What the task asks. Filter the listing below down to the lines containing the word "Explore".

Supplied material.
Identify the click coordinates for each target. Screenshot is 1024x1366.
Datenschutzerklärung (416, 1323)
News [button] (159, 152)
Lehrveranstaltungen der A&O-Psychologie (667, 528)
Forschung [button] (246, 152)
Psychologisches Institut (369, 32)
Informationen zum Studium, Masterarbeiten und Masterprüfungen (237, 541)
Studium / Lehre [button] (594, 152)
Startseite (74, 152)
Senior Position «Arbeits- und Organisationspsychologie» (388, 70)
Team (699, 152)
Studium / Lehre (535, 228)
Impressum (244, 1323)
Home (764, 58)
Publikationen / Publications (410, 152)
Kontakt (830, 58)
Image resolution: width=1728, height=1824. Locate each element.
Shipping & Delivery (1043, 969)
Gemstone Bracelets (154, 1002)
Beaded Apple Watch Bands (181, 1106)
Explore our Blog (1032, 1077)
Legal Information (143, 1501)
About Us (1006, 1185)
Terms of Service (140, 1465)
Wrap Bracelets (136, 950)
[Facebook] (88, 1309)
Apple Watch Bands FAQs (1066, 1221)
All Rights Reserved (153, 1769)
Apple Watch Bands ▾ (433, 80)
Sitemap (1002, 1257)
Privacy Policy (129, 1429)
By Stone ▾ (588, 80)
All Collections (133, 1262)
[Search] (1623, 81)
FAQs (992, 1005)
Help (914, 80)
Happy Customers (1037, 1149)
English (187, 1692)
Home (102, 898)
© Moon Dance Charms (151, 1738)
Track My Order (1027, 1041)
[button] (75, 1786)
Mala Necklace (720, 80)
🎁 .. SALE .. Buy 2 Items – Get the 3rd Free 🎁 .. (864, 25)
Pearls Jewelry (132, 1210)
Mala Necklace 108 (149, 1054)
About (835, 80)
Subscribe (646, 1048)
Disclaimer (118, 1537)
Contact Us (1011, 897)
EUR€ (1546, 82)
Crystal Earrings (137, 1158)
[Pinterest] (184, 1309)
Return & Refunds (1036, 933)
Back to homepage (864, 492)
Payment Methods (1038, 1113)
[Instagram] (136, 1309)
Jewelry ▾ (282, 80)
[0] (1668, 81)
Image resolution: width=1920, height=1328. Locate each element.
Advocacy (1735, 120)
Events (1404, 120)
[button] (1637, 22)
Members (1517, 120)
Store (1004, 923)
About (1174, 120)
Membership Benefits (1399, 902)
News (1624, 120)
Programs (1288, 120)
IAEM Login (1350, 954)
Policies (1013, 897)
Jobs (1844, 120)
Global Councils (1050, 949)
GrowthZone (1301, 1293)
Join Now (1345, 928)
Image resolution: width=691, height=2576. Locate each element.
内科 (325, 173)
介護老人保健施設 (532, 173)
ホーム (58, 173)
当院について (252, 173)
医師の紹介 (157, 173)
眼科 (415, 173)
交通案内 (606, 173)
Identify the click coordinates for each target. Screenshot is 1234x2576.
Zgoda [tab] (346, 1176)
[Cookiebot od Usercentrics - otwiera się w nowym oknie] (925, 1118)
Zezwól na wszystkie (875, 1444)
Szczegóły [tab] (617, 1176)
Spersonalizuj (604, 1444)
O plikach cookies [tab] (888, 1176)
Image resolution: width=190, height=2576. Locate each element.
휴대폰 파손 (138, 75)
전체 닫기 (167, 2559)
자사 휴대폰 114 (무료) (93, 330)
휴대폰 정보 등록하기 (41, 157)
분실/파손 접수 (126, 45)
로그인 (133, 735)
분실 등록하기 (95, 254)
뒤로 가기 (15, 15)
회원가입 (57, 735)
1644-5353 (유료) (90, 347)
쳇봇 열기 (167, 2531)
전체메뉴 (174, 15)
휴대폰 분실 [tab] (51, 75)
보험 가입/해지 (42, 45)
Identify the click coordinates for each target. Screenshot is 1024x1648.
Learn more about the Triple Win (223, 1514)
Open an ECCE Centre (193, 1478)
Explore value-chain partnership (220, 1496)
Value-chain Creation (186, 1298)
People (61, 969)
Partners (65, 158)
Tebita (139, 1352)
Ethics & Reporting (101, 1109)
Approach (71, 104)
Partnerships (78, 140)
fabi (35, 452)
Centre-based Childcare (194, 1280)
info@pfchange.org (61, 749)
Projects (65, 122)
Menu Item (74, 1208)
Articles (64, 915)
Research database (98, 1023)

Problem solution.
Explore our Blog (1032, 1077)
Explore value-chain partnership (220, 1496)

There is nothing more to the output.